Faced with a case that pitted religious freedom against the enforcement of anti-discrimination law, the Supreme Court last week made the right decision in holding that the government may not tell churches whom to hire – or fire – as ministers.

Speaking for a unanimous court, Chief Justice John Roberts deftly upheld the principle of ecclesiastical autonomy rooted in the First Amendment without allowing it to serve as a pretext for stripping all employees of religious organizations of job protections.

The decision was a defeat for Cheryl Perich, a teacher at a Lutheran school in Michigan who threatened to sue under the disability act because she had not been invited to return to teaching after being diagnosed with narcolepsy.

The Obama administration argued that Perich wasn’t subject to a so-called ministerial exception from civil rights laws because she taught mostly secular subjects. But Roberts noted that she was, in Lutheran parlance, a “called teacher” and “commissioned minister” who had to undergo special theological training and be accepted by the congregation.

That might seem like a narrow holding. In fact, the decision is significant – and will be controversial – for two reasons.

First, the ministerial exception it recognizes is a strong one.

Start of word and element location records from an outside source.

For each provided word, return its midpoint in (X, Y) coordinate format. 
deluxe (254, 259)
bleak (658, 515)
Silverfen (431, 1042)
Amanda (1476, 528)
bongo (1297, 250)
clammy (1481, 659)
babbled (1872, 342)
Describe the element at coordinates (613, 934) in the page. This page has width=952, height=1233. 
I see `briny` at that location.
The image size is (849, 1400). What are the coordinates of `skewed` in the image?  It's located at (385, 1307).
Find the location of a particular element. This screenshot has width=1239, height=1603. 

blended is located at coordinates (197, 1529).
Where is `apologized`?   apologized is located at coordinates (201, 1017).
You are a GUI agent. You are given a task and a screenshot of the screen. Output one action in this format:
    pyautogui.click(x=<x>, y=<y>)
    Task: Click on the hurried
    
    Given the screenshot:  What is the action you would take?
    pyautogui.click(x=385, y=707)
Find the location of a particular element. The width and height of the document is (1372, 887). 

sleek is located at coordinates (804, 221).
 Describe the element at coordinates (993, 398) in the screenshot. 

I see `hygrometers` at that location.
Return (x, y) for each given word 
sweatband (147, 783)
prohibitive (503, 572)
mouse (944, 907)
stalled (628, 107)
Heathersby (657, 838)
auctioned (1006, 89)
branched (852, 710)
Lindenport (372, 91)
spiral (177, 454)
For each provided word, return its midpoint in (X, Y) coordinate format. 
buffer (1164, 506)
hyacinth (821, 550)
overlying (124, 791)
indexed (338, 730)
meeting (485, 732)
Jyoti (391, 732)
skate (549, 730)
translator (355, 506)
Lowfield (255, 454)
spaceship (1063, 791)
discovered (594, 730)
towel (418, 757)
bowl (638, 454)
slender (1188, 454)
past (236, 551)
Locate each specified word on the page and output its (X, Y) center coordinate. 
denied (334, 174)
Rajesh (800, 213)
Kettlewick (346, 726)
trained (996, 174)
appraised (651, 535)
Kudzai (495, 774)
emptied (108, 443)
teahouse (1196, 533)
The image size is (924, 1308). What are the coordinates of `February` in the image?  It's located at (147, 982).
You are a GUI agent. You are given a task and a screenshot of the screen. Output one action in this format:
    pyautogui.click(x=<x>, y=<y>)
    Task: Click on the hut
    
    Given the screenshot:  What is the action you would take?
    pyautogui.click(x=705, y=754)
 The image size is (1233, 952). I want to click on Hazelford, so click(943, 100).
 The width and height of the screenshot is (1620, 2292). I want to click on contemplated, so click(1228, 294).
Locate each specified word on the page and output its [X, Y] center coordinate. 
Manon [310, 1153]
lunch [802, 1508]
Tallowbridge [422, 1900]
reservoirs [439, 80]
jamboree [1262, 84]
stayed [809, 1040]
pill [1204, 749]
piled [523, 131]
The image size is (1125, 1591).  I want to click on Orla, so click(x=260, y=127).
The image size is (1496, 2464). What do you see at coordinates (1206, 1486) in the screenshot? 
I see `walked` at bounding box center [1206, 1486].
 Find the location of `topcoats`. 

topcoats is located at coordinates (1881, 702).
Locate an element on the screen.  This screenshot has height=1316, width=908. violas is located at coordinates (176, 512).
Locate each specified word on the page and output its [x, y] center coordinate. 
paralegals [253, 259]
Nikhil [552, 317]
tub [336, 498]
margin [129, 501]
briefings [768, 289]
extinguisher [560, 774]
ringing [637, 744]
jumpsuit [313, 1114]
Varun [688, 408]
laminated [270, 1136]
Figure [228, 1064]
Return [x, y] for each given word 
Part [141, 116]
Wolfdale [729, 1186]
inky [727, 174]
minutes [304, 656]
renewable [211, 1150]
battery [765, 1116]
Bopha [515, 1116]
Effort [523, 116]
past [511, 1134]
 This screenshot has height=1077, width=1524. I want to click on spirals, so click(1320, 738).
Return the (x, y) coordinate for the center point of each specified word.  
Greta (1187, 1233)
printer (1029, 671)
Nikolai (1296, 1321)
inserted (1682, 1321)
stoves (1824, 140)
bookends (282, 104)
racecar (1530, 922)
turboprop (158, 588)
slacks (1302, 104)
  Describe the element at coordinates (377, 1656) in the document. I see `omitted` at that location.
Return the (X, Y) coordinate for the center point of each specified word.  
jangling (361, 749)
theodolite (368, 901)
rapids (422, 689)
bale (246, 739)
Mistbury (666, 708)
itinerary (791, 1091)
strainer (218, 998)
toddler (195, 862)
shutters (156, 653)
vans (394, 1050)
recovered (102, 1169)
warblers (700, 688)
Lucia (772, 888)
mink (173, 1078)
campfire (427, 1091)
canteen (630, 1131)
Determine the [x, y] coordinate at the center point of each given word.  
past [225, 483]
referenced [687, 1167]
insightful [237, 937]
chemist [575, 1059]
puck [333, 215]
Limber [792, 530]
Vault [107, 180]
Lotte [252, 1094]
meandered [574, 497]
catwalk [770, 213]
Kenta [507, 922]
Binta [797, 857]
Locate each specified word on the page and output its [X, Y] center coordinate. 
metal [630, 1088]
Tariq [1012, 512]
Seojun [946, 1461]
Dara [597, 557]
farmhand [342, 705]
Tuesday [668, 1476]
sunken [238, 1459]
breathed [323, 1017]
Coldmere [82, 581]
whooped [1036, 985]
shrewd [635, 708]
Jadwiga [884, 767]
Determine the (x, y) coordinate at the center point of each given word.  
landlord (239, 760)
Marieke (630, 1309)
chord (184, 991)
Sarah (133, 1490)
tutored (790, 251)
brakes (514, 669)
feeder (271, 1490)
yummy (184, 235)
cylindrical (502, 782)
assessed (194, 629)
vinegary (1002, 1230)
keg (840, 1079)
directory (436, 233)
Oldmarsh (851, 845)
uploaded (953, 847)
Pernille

Not only may churches choose to hire, fire and refuse to hire individuals who “personify” their faith, but the government is forbidden to inquire into whether such decisions conceal ulterior motives.

Furthermore, the decision is adamant that the bar on governmental interference in the hiring and firing of ministers is grounded not only in the First Amendment right of “freedom of association” protecting any ideological group’s right to limit its membership to believers. Rather, it reflects what Roberts called the First Amendment’s “special solicitude to the rights of religious organizations.”

Despite this endorsement of religious autonomy, the decision does not approve in advance any assertion of the ministerial exception – such as the idea that a church’s lay teachers, secretaries or custodians are included simply because they work for a religious organization. The court, Roberts said, was not adopting a “rigid formula for deciding when an employee qualifies as a minister.” So the court will have to speak again on this question, but it has laid down an important principle.